Diagnóstico Genético para doenças raras - uma visão geral
Diagnóstico genético para doenças raras pode ser um processo complicado.
Diagnóstico Genético para doenças raras
Diagnóstico genético pois a doença rara é um processo, às vezes também conhecido como jornada diagnóstica. O objetivo do processo é encontrar respostas para os pacientes, seja sobre sua saúde genética, seu risco de desenvolver uma doença rara ou para qual doença rara específica eles podem estar em risco.
Diagnóstico genético para doenças raras: o processo
Diagnóstico Genético for rare disease is a multi-step process that should include genetic counseling, as well as genetic analysis and testing.
Aconselhamento genitico E diagnóstico genético para doenças raras
Este é o estágio inicial do diagnóstico genético para o processo de doença rara. Mas, mais do que isso, deve acompanhar o paciente com uma doença rara durante todo o processo de diagnóstico.
Aconselhamento genitico é um serviço de apoio inestimável, liderado por conselheiros genéticos profissionais, que fornece informações e conhecimentos importantes, bem como recomendações e suporte, para pacientes com doenças raras e suas famílias.
A mira de aconselhamento genitico é melhorar a precisão do processo de diagnóstico, apoiando os pacientes emocionalmente ao longo do caminho. É liderado por profissionais capazes de atuar como ponte entre especialistas em genética e pacientes, traduzindo informações médicas e genéticas de uma forma que os pacientes possam entender.
Aconselhamento genitico visa capacitar os pacientes quando se trata de seus diagnóstico genético. Com informações sobre as causas e sintomas de genético síndromes, mas também com informações abrangentes sobre os tipos de testes genéticos disponíveis, o que eles envolvem e o que podem ser capazes de dizer a um paciente sobre sua saúde genética individual.
Aconselhamento Genitico has traditionally been a service that takes place in-person. But advancements in technology and a drive to make it more accessible to more people, is increasingly pushing genetic counseling online.
Análise genética e testando
Análise genética e o teste é uma parte importante do diagnóstico genético para o processo de doença rara. Envolve entender mais sobre a saúde genética de um indivíduo, seja por meio de métodos de triagem invasivos ou não invasivos, a fim de entender se ele é portador de uma mutação genética ou se é um paciente com uma doença rara.
There are different types of genetic analysis and testing. Some are non-invasive, and might involve facial screening to identify markets of rare symptoms, for example. Other forms of Teste genético might involve taking blood samples to sequence and understand a person’s DNA.

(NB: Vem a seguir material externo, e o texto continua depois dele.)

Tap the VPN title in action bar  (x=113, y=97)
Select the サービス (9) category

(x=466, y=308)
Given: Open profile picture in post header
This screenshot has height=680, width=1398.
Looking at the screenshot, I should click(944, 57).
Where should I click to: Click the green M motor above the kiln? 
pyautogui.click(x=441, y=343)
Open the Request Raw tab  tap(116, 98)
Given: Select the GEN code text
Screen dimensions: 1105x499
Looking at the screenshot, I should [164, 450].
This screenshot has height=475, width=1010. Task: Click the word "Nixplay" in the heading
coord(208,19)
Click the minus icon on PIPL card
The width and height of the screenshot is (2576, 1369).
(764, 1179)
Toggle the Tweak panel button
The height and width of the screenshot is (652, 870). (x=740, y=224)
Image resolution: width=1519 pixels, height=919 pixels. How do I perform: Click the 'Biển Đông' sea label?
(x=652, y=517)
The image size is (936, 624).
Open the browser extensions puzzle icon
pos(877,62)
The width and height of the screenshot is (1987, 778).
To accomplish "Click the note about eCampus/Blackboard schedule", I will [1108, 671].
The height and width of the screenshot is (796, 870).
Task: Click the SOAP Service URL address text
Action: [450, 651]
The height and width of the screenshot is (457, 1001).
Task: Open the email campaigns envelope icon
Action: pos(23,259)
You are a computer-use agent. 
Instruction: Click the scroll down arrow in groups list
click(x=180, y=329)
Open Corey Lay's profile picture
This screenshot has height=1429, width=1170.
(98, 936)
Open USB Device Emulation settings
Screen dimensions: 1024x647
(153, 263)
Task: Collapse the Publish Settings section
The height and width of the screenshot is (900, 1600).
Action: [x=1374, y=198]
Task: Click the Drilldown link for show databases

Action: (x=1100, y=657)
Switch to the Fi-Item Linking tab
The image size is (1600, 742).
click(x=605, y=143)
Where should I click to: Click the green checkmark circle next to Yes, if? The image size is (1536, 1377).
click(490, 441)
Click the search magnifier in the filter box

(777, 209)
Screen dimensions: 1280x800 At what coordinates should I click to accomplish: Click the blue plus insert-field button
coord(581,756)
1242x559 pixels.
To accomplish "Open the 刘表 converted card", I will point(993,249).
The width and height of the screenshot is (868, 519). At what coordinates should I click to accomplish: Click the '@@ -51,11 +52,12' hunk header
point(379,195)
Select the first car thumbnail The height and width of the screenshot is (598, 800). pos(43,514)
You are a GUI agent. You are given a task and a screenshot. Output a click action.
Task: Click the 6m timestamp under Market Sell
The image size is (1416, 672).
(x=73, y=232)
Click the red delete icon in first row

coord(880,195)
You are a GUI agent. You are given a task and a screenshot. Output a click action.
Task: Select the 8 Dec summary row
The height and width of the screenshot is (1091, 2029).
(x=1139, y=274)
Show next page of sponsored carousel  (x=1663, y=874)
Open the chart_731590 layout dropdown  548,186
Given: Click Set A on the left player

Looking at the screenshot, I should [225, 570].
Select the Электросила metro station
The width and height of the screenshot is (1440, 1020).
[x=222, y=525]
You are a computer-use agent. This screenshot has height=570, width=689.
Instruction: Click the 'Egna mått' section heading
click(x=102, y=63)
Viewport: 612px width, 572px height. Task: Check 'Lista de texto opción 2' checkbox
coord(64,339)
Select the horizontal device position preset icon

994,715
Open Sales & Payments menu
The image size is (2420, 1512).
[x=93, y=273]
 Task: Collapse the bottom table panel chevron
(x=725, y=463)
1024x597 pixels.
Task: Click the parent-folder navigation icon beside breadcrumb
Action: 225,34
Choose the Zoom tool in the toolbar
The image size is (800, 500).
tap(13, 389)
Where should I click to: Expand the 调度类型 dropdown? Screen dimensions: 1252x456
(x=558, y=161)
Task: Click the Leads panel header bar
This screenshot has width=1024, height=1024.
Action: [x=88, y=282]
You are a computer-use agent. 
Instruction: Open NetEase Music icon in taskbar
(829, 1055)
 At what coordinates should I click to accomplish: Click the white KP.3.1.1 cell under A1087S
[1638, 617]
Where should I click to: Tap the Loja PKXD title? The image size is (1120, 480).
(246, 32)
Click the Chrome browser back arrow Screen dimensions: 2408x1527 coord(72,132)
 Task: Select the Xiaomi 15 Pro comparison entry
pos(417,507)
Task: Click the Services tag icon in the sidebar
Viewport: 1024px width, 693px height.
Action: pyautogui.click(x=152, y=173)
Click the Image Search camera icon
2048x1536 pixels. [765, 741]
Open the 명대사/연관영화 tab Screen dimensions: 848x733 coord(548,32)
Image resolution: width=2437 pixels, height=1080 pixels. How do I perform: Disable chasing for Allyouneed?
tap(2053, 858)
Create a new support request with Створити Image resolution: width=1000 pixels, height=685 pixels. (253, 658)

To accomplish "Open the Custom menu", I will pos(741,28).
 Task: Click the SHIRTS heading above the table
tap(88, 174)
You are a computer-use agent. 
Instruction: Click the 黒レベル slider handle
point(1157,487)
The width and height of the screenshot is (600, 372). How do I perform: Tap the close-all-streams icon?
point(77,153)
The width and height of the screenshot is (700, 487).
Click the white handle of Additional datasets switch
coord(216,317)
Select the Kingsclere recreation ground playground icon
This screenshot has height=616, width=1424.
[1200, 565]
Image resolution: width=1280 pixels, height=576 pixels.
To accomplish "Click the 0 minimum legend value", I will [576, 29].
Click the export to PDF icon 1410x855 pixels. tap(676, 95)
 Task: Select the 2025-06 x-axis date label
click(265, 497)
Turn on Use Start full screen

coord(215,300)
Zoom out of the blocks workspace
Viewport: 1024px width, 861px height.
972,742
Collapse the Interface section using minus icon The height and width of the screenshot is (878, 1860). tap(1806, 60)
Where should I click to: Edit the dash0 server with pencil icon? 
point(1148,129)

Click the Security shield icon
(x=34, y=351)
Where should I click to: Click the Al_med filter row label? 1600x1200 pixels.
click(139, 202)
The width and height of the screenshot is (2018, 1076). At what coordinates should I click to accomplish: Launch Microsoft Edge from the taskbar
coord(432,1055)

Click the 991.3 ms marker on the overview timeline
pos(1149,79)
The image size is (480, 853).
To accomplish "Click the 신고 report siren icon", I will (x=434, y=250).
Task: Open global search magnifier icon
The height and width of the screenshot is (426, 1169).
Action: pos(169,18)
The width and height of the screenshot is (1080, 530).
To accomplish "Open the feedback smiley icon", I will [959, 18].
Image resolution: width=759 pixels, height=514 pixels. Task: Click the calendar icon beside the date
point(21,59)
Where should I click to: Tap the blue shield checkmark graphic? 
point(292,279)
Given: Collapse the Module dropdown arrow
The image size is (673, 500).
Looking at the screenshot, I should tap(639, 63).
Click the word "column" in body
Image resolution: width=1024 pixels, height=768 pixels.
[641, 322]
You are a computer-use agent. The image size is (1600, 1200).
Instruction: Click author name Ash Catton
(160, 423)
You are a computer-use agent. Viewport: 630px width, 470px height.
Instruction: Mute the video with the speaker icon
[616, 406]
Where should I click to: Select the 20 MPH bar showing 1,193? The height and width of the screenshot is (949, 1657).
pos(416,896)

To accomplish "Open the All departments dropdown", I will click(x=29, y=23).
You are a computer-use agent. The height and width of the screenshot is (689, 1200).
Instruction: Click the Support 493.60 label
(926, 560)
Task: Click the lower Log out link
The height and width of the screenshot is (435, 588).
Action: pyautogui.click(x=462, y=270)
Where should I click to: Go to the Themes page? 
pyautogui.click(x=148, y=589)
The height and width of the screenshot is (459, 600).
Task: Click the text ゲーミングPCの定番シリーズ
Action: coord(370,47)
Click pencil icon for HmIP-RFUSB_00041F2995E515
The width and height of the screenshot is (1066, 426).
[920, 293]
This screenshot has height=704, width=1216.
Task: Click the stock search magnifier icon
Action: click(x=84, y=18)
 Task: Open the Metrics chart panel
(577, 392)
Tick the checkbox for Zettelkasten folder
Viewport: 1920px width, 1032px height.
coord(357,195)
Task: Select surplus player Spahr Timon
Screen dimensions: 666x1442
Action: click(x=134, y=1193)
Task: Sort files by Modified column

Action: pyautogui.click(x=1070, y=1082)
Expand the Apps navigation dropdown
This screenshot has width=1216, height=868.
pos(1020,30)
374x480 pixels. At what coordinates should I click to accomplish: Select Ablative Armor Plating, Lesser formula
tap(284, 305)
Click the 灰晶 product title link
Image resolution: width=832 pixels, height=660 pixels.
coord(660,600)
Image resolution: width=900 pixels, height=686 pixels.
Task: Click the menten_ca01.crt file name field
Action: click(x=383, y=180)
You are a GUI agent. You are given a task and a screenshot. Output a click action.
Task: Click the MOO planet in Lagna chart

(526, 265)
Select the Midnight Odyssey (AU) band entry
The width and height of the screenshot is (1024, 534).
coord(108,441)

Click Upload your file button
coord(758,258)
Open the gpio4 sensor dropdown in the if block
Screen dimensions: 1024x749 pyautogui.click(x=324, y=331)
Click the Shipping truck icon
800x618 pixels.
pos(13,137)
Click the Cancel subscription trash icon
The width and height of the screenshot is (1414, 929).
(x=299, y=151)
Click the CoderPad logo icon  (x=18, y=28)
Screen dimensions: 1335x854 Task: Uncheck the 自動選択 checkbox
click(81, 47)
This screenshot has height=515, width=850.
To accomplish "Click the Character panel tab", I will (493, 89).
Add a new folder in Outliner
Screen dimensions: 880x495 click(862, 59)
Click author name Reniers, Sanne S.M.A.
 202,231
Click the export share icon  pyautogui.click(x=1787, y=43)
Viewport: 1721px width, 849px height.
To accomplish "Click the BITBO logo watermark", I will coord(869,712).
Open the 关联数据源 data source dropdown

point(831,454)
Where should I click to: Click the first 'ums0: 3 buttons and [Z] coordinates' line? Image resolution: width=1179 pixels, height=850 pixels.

Os testes genéticos assumem várias formas. A triagem de portadores envolve testar o DNA de um indivíduo, para saber se ele é portador de mutações genéticas, o que pode ter implicações para a saúde de seus futuros filhos ou para eles próprios, dependendo de como cada mutação é herdada e causa uma doença rara.
Genetic testing conducted during pregnancy can identify if a developing fetus is at risk of developing specific genetic syndromes. Some types of testing during pregnancy can accurately confirm a rare disease in an infant. In the US all newborns undergo genetic screening at birth, to check for Phenylketonuria (PKU) amongst other possible syndromes. Genetic testing is increasingly a part of standardized pregnancy care in many countries.
O teste genético é mais preciso quando combinado com aconselhamento genitico. Quanto mais se sabe sobre o histórico médico e a saúde de um paciente, mais direcionados podem ser os testes genéticos e mais preciso será o diagnóstico final.
Melhorando diagnóstico genético para doenças raras
Diagnóstico genético é um processo complicado. Os testes genéticos estão mais disponíveis do que nunca e online aconselhamento genitico está fazendo sua parte para tornar este serviço crucial acessível a mais pessoas.
Esses são passos importantes na direção de melhorar a precisão dentro diagnóstico genético e análise. O diagnóstico incorreto ainda é muito comum para muitos pacientes com doenças raras e muitos também enfrentam jornadas de diagnóstico atrasadas que estão atrasando seu acesso a suporte e cuidados importantes.
O foco em melhorar diagnóstico genético avançar deve ser na melhoria da acessibilidade para aconselhamento genitico, análise genética e testes.
Deve também focar na facilidade de uso e colocar o paciente no controle de sua própria saúde genética e diagnóstico. Capacitar o paciente, com informação e conhecimento, é muito importante. Quanto mais todos nós entendemos sobre as doenças raras, suas causas e sintomas, mais bem equipados estaremos para ajudar aqueles com um diagnóstico a gerenciar sua condição a longo prazo.
With the help of genetic counseling, a professional can assist you and your family to detect symptoms that can potentially be causes of a rare genetic syndrome including Adams-Oliver syndrome and more. This will be a step forward in the process of providing a diagnosis for you or your loved one.